On 2023/3/8 Hao Jia wrote:
If core-sched is enabled, sometimes we will traverse each CPU on the core
to find the highest priority task 'max' on the entire core, and then try
and find a runnable task that matches @max.
But in the following case, we choose the runnable task is not the best.

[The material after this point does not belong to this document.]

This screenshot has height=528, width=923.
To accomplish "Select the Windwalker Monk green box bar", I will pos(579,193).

core max: task2 (cookie 0)
rq0 rq1
task0(cookie non-zero) task2(cookie 0)
task1(cookie 0)
task3(cookie 0)
...
pick-task: idle pick-task: task2
CPU0 and CPU1 are two CPUs on the same core, task0 and task2 are the
highest priority tasks on rq0 and rq1 respectively, task2 is @max
on the entire core.
In the case that 'max' has a zero cookie, instead of continuing to
search for a runnable task on rq0 that matches @max's cookie, we
choose idle for rq0 directly.
At this time, it is obviously better to choose task1 to run for rq0,
which will increase the CPU utilization.
Therefore, we queue tasks with zero cookies in core_tree, and record
the number of non-zero cookie tasks of each rq to detect the status
of the sched-core.
I do remember this as a known issue (more of a known but unimplemented
optimization) which happens when you have a high priority non-cookie
task which is in front of several low priority ones on the same
thread/rq. Adding +Vineeth Pillai to see if he remembers the issue.

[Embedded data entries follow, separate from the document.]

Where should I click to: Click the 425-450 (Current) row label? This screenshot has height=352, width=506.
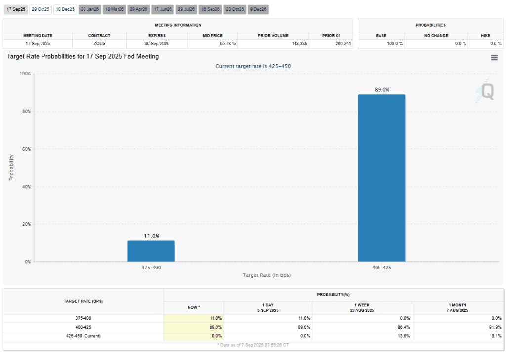[84, 336]

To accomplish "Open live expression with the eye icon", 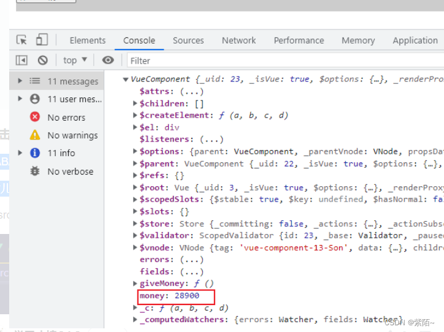I will 108,60.
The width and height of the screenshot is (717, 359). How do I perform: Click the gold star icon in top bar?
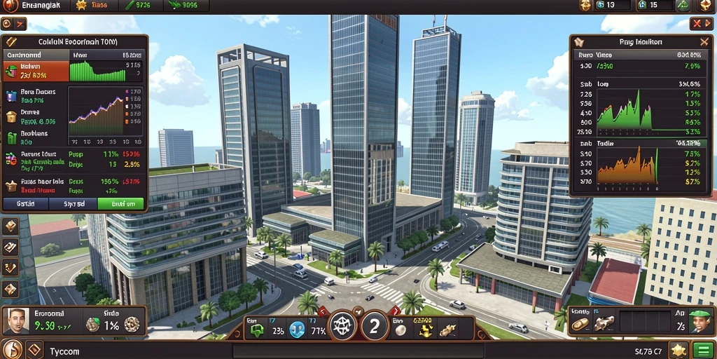(81, 6)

I can try to take a look at it this week to make sense of your patch.
The code in upstream has changed quite a bit since we did this work on
the older kernels, so allow some time to page it all in.
Meanwhile, could you please provide some more details of your
usecase/workload and how this patch improves it? Also out of
curiosity, is bytedance using core scheduling for security or
something else?
Thanks,
- Joel
Signed-off-by: Hao Jia <jiahao.os@xxxxxxxxxxxxx>
---
kernel/sched/core.c | 29 +++++++++++++++--------------
kernel/sched/core_sched.c | 9 ++++-----
kernel/sched/sched.h | 1 +
3 files changed, 20 insertions(+), 19 deletions(-)

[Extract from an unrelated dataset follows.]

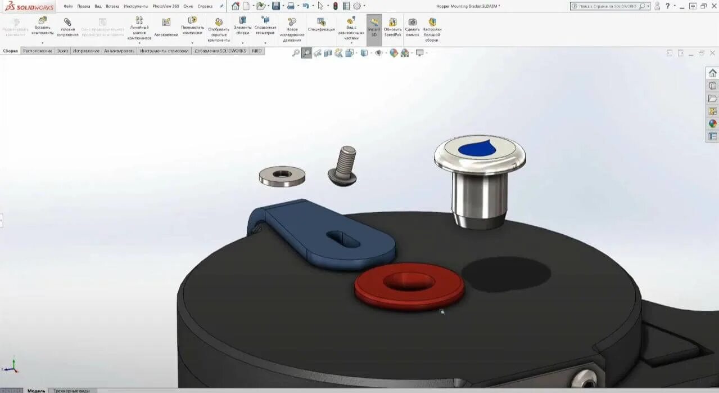
Task: Switch to the Анализировать tab
Action: pyautogui.click(x=119, y=51)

diff --git a/kernel/sched/core.c b/kernel/sched/core.c
index af017e038b48..765cd14c52e1 100644
--- a/kernel/sched/core.c
+++ b/kernel/sched/core.c
@@ -236,8 +236,8 @@ void sched_core_enqueue(struct rq *rq, struct task_struct *p)
{
rq->core->core_task_seq++;
- if (!p->core_cookie)
- return;
+ if (p->core_cookie)
+ rq->cookied_count++;
rb_add(&p->core_node, &rq->core_tree, rb_sched_core_less);
}
@@ -246,11 +246,16 @@ void sched_core_dequeue(struct rq *rq, struct task_struct *p, int flags)
{
rq->core->core_task_seq++;
+ if (p->core_cookie)
+ rq->cookied_count--;
+
if (sched_core_enqueued(p)) {
rb_erase(&p->core_node, &rq->core_tree);
RB_CLEAR_NODE(&p->core_node);
}
+ if (!sched_core_enabled(rq))
+ return;
/*
* Migrating the last task off the cpu, with the cpu in forced idle
* state. Reschedule to create an accounting edge for forced idle,
@@ -370,7 +375,7 @@ static void sched_core_assert_empty(void)
int cpu;
for_each_possible_cpu(cpu)
- WARN_ON_ONCE(!RB_EMPTY_ROOT(&cpu_rq(cpu)->core_tree));
+ WARN_ON_ONCE(cpu_rq(cpu)->cookied_count);
}
static void __sched_core_enable(void)